DataFrame containing CDS coordinates with columns: gene_tag, name, contig, strand, coords, taxon_id, taxon_name.

Type:

polars.LazyFrame

collect_hits(results: DataFrame) None[source]

Collects hit instances from a filtered hit table.

Collects and instantiates Hit objects for every hit in the filtered table, after fetching genomic context data from the context database. Genomic coordinate strings are parsed on-the-fly.

Parameters:

results (polars.DataFrame) – A filtered FoldSeek hits table

Returns:

None

Mutates:

self.hits: Instantiates the list of identified Hit objects.

Note

Stores generated Hit objects in self.hits as a list. Genomic coordinates are parsed from a comma-separated string of joined range pairs (e.g., “10..50”, “join(150..200,250..300)”) into nested lists of integers.

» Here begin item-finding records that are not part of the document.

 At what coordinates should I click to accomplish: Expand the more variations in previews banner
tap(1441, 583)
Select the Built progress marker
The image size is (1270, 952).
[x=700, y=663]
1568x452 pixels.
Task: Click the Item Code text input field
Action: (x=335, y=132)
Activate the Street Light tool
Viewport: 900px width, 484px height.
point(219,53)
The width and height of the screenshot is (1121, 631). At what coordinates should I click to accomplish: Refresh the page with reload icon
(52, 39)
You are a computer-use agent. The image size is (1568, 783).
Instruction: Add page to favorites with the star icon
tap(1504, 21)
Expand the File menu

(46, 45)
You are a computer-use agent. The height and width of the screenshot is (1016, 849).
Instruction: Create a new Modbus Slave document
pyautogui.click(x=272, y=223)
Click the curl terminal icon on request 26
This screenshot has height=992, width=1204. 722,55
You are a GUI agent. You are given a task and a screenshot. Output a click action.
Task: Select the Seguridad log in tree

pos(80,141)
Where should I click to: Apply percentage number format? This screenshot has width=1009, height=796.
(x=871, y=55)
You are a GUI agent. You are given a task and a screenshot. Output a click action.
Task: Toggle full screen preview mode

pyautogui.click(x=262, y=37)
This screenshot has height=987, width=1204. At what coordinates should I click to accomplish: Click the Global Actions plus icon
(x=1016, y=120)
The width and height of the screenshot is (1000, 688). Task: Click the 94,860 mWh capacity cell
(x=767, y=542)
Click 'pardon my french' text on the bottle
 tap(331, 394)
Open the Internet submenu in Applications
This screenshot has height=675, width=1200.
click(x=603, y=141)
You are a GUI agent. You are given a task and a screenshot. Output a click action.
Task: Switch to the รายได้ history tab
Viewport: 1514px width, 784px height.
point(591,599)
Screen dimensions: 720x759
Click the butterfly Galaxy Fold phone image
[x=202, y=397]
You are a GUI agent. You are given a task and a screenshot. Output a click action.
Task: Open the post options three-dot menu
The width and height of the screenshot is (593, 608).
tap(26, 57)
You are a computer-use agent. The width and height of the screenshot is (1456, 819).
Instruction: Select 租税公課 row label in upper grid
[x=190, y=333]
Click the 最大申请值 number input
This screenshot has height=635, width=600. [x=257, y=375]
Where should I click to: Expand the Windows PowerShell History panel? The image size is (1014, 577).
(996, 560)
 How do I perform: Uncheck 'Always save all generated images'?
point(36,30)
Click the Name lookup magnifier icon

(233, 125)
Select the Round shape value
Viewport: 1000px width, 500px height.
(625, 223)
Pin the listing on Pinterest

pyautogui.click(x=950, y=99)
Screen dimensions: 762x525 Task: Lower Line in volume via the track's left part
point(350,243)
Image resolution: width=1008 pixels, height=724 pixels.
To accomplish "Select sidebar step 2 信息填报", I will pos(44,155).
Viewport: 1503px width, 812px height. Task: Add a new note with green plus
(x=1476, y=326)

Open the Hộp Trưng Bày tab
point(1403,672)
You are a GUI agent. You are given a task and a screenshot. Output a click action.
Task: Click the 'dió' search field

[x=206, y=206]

identify_hits() None[source]

Identify hits passing the hit thresholds from the FoldSeek results.

Parses the FoldSeek results table and applies hit-level filtering, then fetches genomic context information for each hit from the context DB, and collects freshly instantiated Hit objects to host all metadata.

Returns:

None

parse_foldseek_results() DataFrame[source]

Parse the FoldSeek result table, expand it to include all members of the sequence clusters, and generate Hit objects with filled genomic coordinates.

Reads the FoldSeek result table, expands it with all members of each sequence cluster of which the original FoldSeek hits are the representatives (by joining with the clustering table), applies filtering thresholds (bit score, query coverage, target coverage), removes duplicate hits, and joins results with the CDS coordinates database. Parses genomic coordinates from the coordinate string and creates Hit objects for each match.

The following filtering thresholds are applied: 1. Sequence identity >= min_seqid 2. E-value <= max_eval 3. Bit score >= min_score 4. Query coverage >= min_qcov (converted to percentage) 5. Target coverage >= min_tcov (converted to percentage)

Returns:

A filtered FoldSeek hits table

Return type:

results (polars.DataFrame)

run() None[source]

Execute the complete local search workflow.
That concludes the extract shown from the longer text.